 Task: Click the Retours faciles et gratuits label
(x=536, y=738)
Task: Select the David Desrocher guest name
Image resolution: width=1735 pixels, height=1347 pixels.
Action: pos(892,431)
····················
(INSTRUCTIONS TO FOLLOW):
Everything in the listing above should be repeated exactly.

(RESULT FOR THIS TASK):
 Task: Click the Retours faciles et gratuits label
(x=536, y=738)
Task: Select the David Desrocher guest name
Image resolution: width=1735 pixels, height=1347 pixels.
Action: pos(892,431)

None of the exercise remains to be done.